— Metin alıntısı —
==*==
Merhaba kâinat!
Hintli yazar, aktivist Arundhati Roy Hindistan Yüksek Mahkemesi’ne saygısızlıktan bir günlük sembolik hapis ve 2000 rupilik para cezasına çarptırıldı. Hindistan’ın en büyük ve “korkunç” hapishanesinde 1 gün yatan Roy, özür dilemeyi reddetti, sözlerinin ardında durdu, ama parayı ödeyerek 3 ay yatmaktan kurtuldu. Yargıçlar, çok âlicenap davranmışlar: “İşte hukukun yüceliği,” demişler. “Kadın olduğu için, aslında hakettiği cezayı azalttık.”
Kavramlar arasındaki sınırlar iyiden iyiye ortadan kalkıyor: Romancının sembollere yaslanan engin düşgücü, eylemcinin ilkelere yaslanan keskin anlayışı ile birleşince ortaya adamakıllı “patlayıcı” bir karışım çıkıyor. Kollarını kavuşturup seyre dalan kolluk kuvvetlerinin gözleri önünde 500’den fazla insanın yakılıp öldürüldüğü haftanın dumanları tüterken, Roy, yazdığı makaleden içeri tıkıldı. Dünyanın en büyük demokrasisi olmakla böbürlenen Hindistan devlet yapısının foyası da çıktı; ve test edilen demokratik doku işte bu sembolik cezalar “sayesinde” Roy’un narin ellerinin arasında unufak oluverdi, diye yazıyor Madeleine Bunting Guardian’da (www.guardian.co.uk).
==*==
— Veri alıntısı —
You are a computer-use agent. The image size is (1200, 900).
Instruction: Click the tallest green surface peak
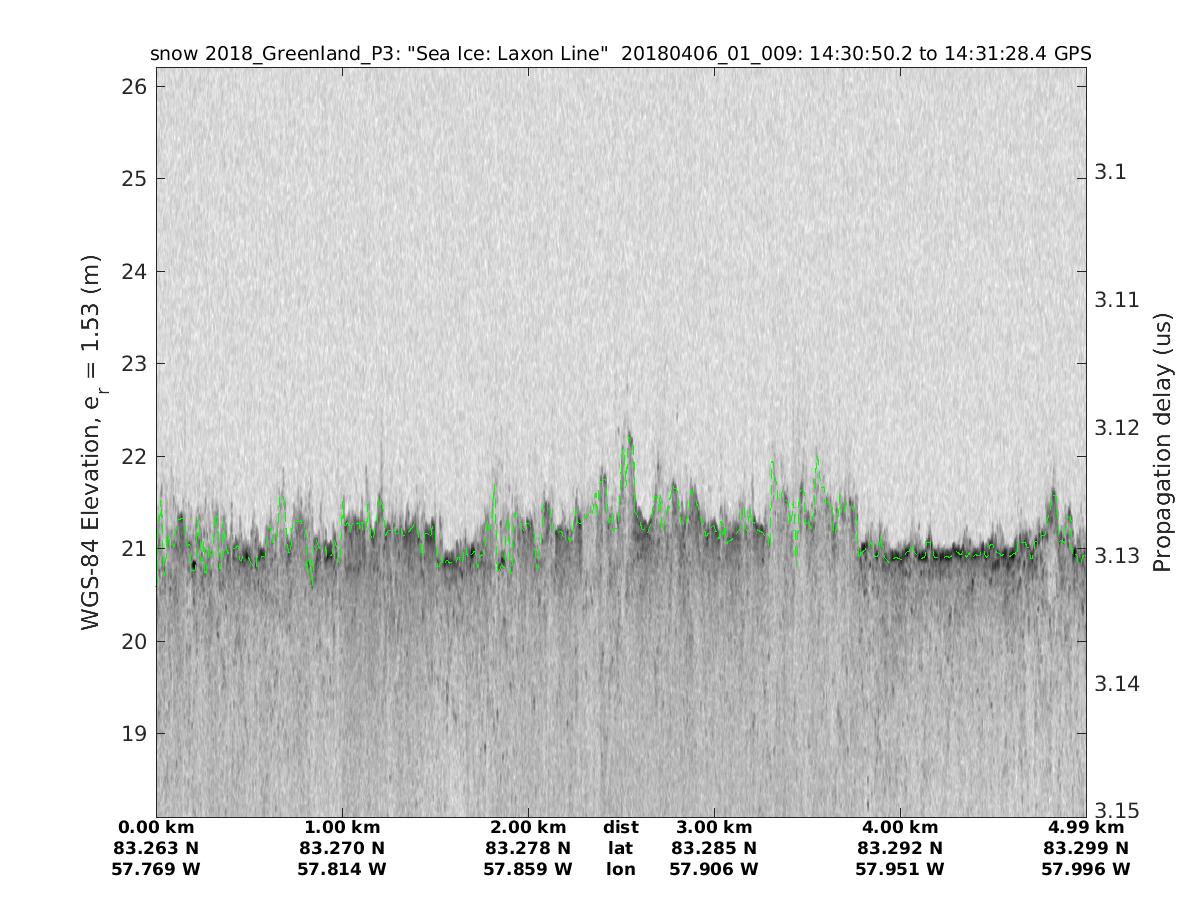coord(629,436)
==*==
— Görevleriniz —
#1 Arundhati Roy hakkındaki metne göre Roy kaç rupilik para cezasına çarptırıldı?
#2 Arundhati Roy hakkındaki metinde geçen "Hindistan’ın en büyük ve “korkunç” hapishanesinde 1 gün yatan Roy, özür dilemeyi reddetti, sözlerinin ardında durdu, ama parayı ödeyerek 3 ay yatmaktan kurtuldu." cümlesini İngilizceye çevirin.
#3 Arundhati Roy hakkındaki metni kaldığı yerden sürdürün.
Satırlar başka bir kaynaktan alınmıştır.

— Görev yanıtları —
#1 2000 rupilik para cezasına çarptırıldı.

#2 Roy, who spent one day in India's largest and "terrible" prison, refused to apologize and stood by her words, but by paying the money she escaped serving three months.

#3
“Küçük Şeylerin Tanrısı” adlı romanı (1997) ile dünya çapında üne ulaşan ve Britanya’nın en prestijli edebiyat ödülü Booker Prize’ı alan Roy; hiç de sembolik olmayan 30,000 dolarlık ödülü, Hindistan’ın dev Narmada baraj projesi ile yokolmamak için 20 yıldır mücadele eden yoksul halk hareketine bağışlamıştı. Bir romancı bakın nelerle uğraşıyor: Tamamlandığında İsviçre nüfusunun 7 katı sayılabilecek 50 milyon insanı yerinden uğratacak baraj projelerinde dönen uluslararası dolaplarla, Hind yarı-kıtasını ve belki de tüm yeryüzünü ortadan kaldırabilecek nükleer bombalarla, dünya tarihinin en büyük yolsuzluk ve dolandırıcılık skandali olması muhtemel Enron şirketinin Hindistan’da görülmemiş boyutlara ulaşan rüşvet rezaletiyle, Enron gibi muazzam enerji ve petrol şirketlerinin Afganistan üzerindeki büyük çıkar kavgalarıyla, 11 Eylül sonrası dünyada dönen dolaplarla, küreselleşmenin dünyanın yoksul yarısına getirdiği dayanılmaz yüklerle ve bir de, para-şöhret-başarı üçgenine dayanan hâkim hayat tarzımızla ...
Elinin hamuruyla roman yazması yetişmiyormuş gibi... Bu yüzden, “sınırlar muğlaklaşıyor” dedik ya tefrikanın başında.
Yerde ve gökte mutlak hegemonya peşindeki servet ve kudret sahipleri topluluğu karşısında minik, güzel, akıllı bir kadın. Cesur da!
Sembolle başladık, sembolle bitirelim:
“Kâinatın Efendileri’ne karşı Kaderinin Efendisi” filmi (3-D, Dolby System) vizyona girmiş bulunuyor! İyi seyirler!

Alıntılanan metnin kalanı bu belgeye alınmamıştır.